Here is what I posted to the suggestions on Tivo's Website.



> I wish my TiVo DVR could do this:
> Do away with subscriptions. You can do this now by purchasing a new unit with lifetime, but I suggest that after a unit has been paid on for 5 continuous years it automatically gets lifetime that cannot be transferred to another box (same as it is now). If the box is broken during this period and must be replaced, a credit can be given for the number of years minus one year to the new box. Example: Someone has paid on a Series2 box for 4 years and it breaks. He/she purchases a TivoHD and gets credit for 3 years of service paid, so he/she only needs 2 years to be paid to receive lifetime on that box.
> This whole idea does away with subscriptions by effectively loaning the money for the years when paying that would have been paid up front for the Lifetime.
> 
> ...


Just a suggestion. But maybe someone will listen and come up with something that works for both Tivo and the users.
Josh


----------



## techieunite (Oct 18, 2005)

I agree with this, but it doesn't make sense financially.

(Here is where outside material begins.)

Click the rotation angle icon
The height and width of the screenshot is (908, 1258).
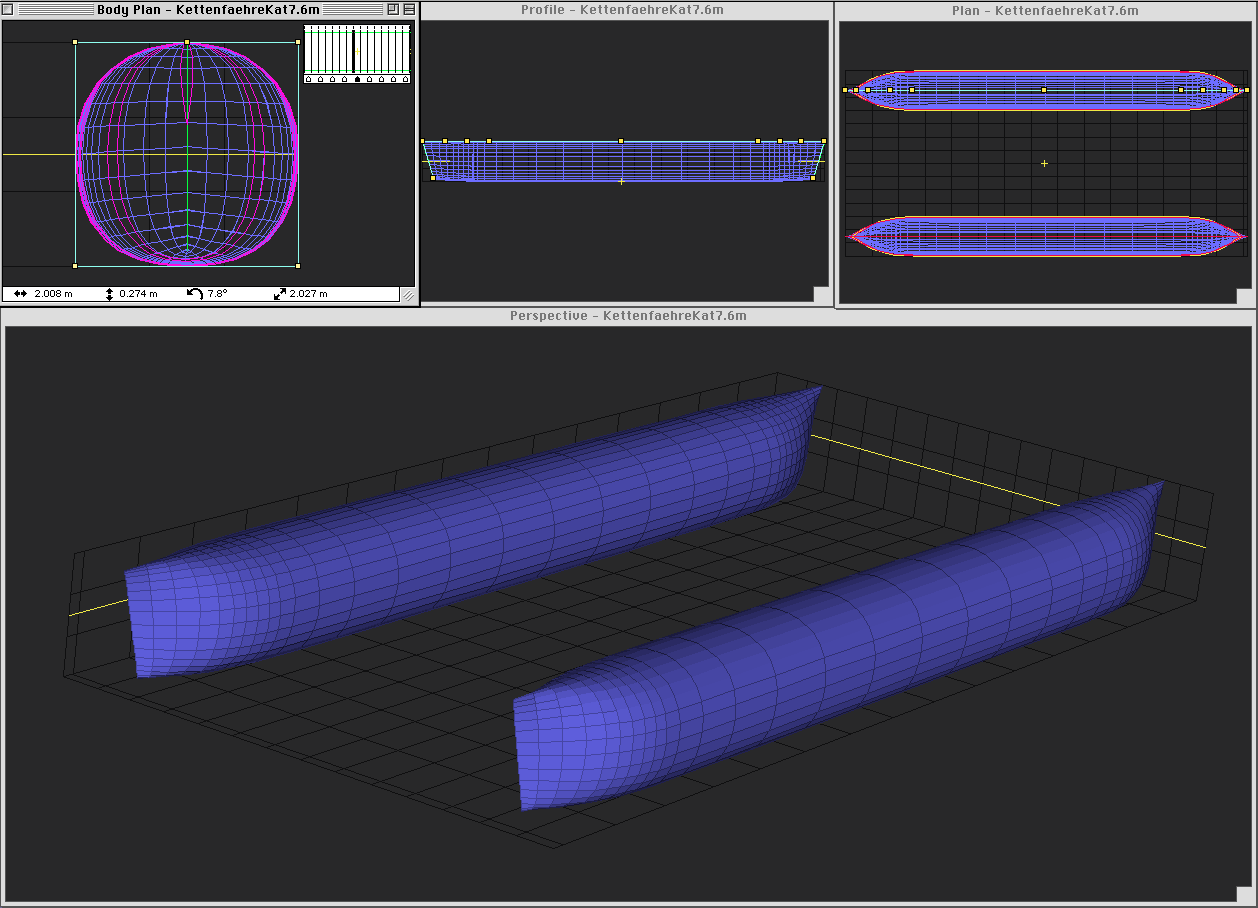(195, 294)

If you provided a service, and had paying customers, would you want them to just stop paying while you still provided them a service?

Each Tivo Box that has an active subscription(lifetime or monthly) has to have guide data.

Tivo has to pay for guide data for every single box. Crazy I know, but that's why they still are not profitable.

I got my first series 2 40 hour nightlight tivo back in 2004. I've been paying on it for 4 years. I purchased a RS-TX20 DVD-Recorder tivo a year later. Been paying on that for 3 years.

They gave me a promo rate of $6.95 for my boxes because I tried to cancel. But I've already paid "for lifetime". $6.95 times 48 months is $333.60. 

I've paid about $250 for the other one. If I was paying $12.95 a month, I would have paid the same in only two years.

But every time I call tivo and have an issue, they treat me like royality. Bending over backwards trying to help me and working with me to get any issues fixed.

Could this be that I've been a "paying" customer this whole time and that is why they treat me so well?

Who knows.
I


----------



## ZeoTiVo (Jan 2, 2004)

techieunite said:


> I agree with this, but it doesn't make sense financially.
> 
> If you provided a service, and had paying customers, would you want them to just stop paying while you still provided them a service?
> 
> ...


yah, I think Businesses define loyal *customers* as those willing to continue giving them money in exchange for goods and services.

TiVo could get extra sales from the OP's idea but they need a lot more volume (say 5 or more times what they have now) to generate significant money off of other revenue streams on the box. Right now they do not even bother to break that other revenue out onto its own line on the financial disclosures.


----------



## socrplyr (Jul 19, 2006)

I understand what you guys are saying about Tivo not making money when subscriptions go away. However, someone at Tivo thinks they can make money with Lifetimed customers. If they can't and Lifetime is going to go away again, then I think it was wrong of them to bring it back in the first place. Maybe the prices I suggested are not high enough, but it is the idea that I was after. The boxes do break eventually and that is why it is key that the Lifetime dies with the box. The other option that I would consider is significantly reducing the cost after the box has been out there for so long. I think the pricing is too high to pay indefinitely (not necessarily for the first few years, but after that I couldn't see anyone wanting to pay $13/$10 per month for a 5 year old Series2).


----------